Re: [PATCH net-next 7/9] net: dsa: mv88e6xxx: restore VLANTable map control

From: Andrew Lunn
Date: Fri Feb 26 2016 - 17:35:25 EST


On Fri, Feb 26, 2016 at 10:12:28PM +0000, Kevin Smith wrote:
> Hi Vivien, Andrew,
>
> On 02/26/2016 03:37 PM, Vivien Didelot wrote:
> > Here, 5 is the CPU port and 6 is a DSA port.
> >
> > After joining ports 0, 1, 2 in the same bridge, we end up with:
> >
> > Port 0 1 2 3 4 5 6
> > 0 - * * - - * *
> > 1 * - * - - * *
> > 2 * * - - - * *
> > 3 - - - - - * *
> > 4 - - - - - * *
> > 5 * * * * * - *
> > 6 * * * * * * -
> The case I am concerned about is if the switch connected over DSA in
> this example has a WAN port on it, which can legitimately route to the
> CPU on port 5 but should not route to the LAN ports 0, 1, and 2. Does
> this VLAN allow direct communication between the WAN and LAN? Or is
> this prevented by DSA or some other mechanism?

» **Given problem A**
Write out the passage of the mailing list reply between "From: Andrew Lunn" and "a DSA port.", inclusive.
» **Given problem B**
In the records, take the lines between the lines holding "This screenshot has" and "point(23,22)", inclusive, and give them again with "network log" swapped for "console output" and nothing else changed. Output only those lines, without the pictures.
The records after this point are unrelated to the mailing list reply.

» **Input records**
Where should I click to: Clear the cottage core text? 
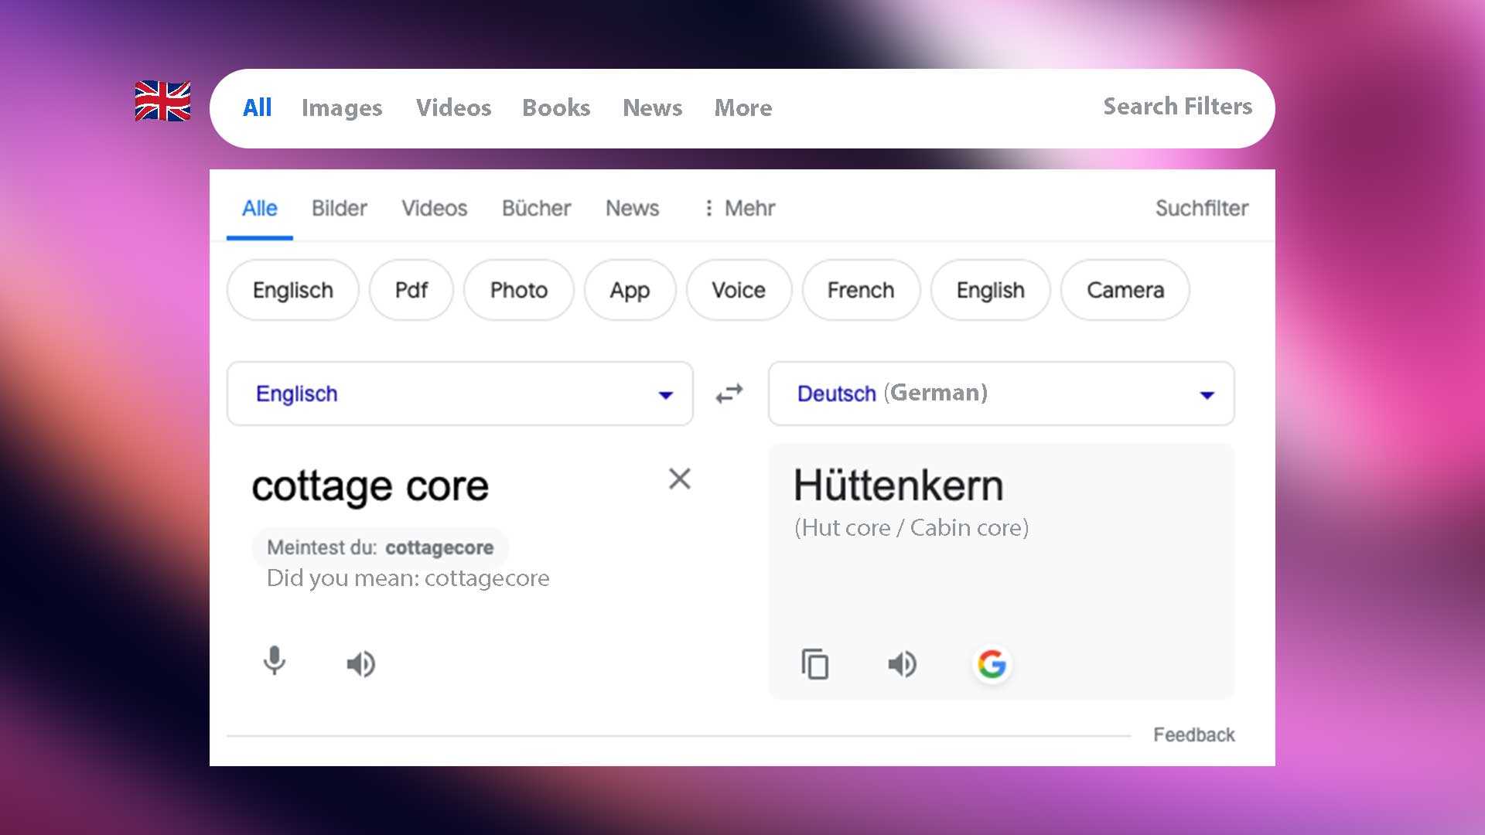pyautogui.click(x=679, y=479)
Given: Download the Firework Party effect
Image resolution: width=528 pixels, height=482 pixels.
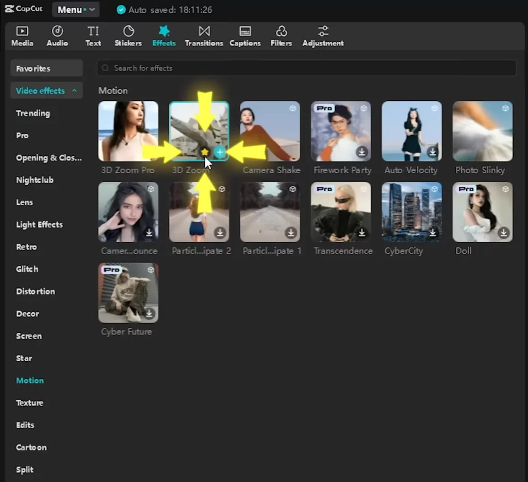Looking at the screenshot, I should [x=362, y=152].
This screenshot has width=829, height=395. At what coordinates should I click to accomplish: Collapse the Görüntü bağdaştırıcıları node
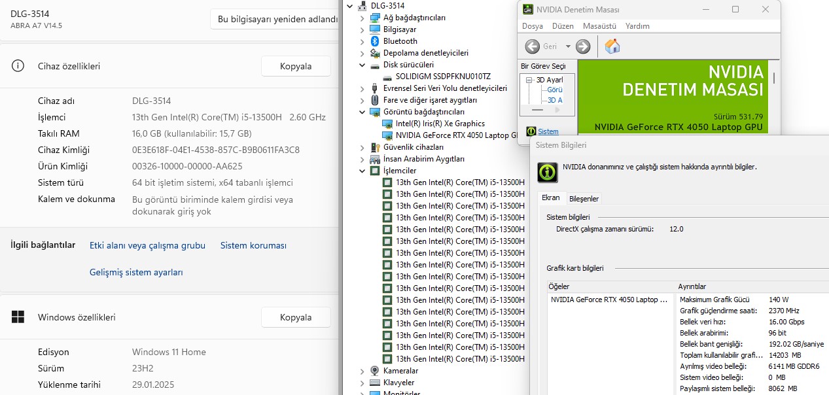click(362, 112)

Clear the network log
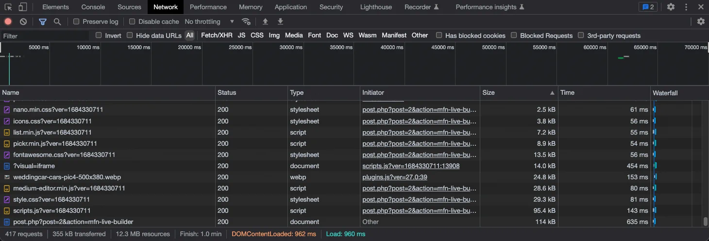point(23,22)
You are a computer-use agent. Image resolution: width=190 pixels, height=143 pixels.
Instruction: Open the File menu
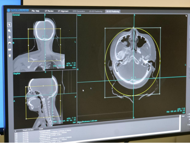pyautogui.click(x=33, y=11)
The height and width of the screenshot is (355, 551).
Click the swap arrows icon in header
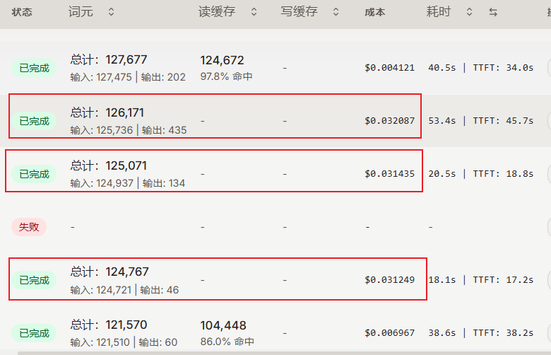coord(493,12)

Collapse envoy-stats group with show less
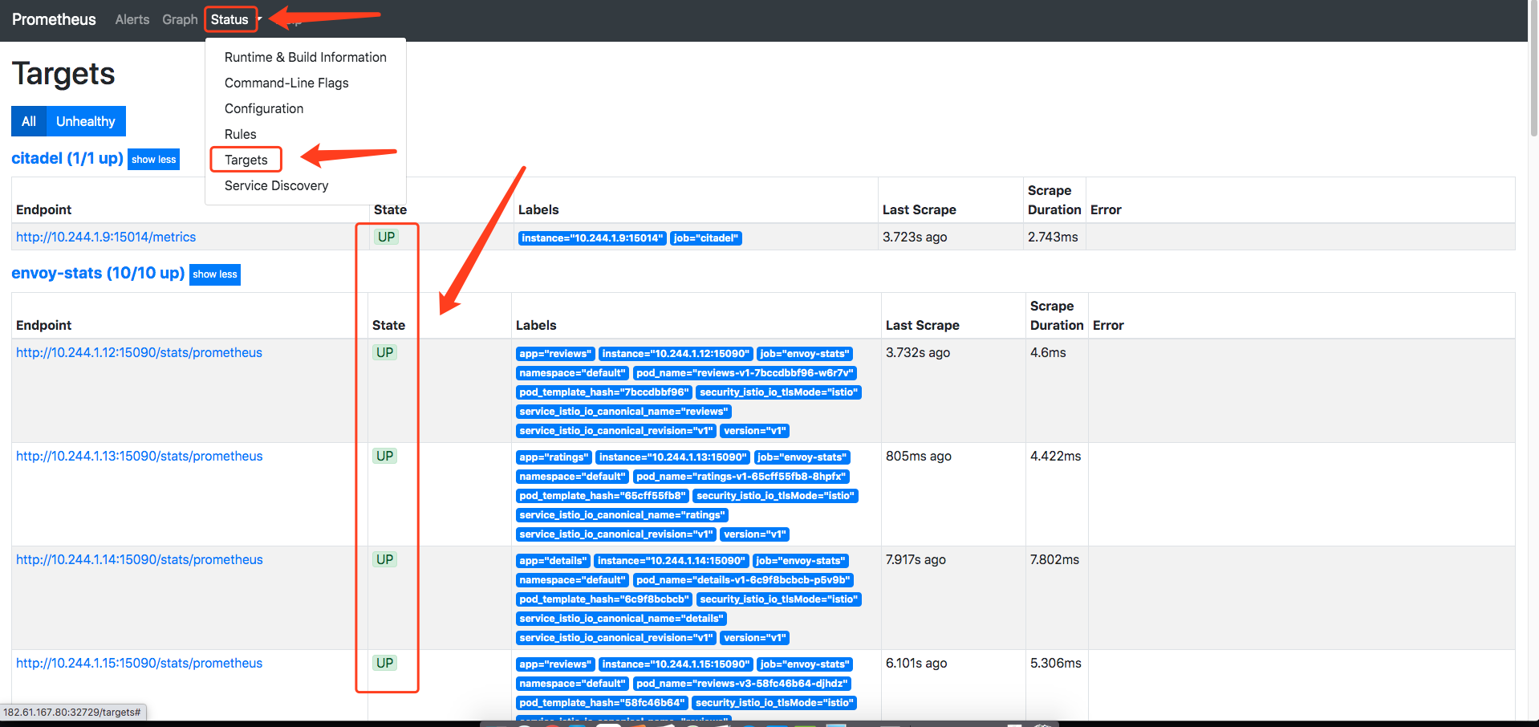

» **Response A**
From: Andrew Lunn
Date: Fri Feb 26 2016 - 17:35:25 EST


On Fri, Feb 26, 2016 at 10:12:28PM +0000, Kevin Smith wrote:
> Hi Vivien, Andrew,
>
> On 02/26/2016 03:37 PM, Vivien Didelot wrote:
> > Here, 5 is the CPU port and 6 is a DSA port.

» **Response B**
This screenshot has width=829, height=395. At what coordinates should I click to accomplish: Collapse the Görüntü bağdaştırıcıları node
click(362, 112)

Clear the console output
point(23,22)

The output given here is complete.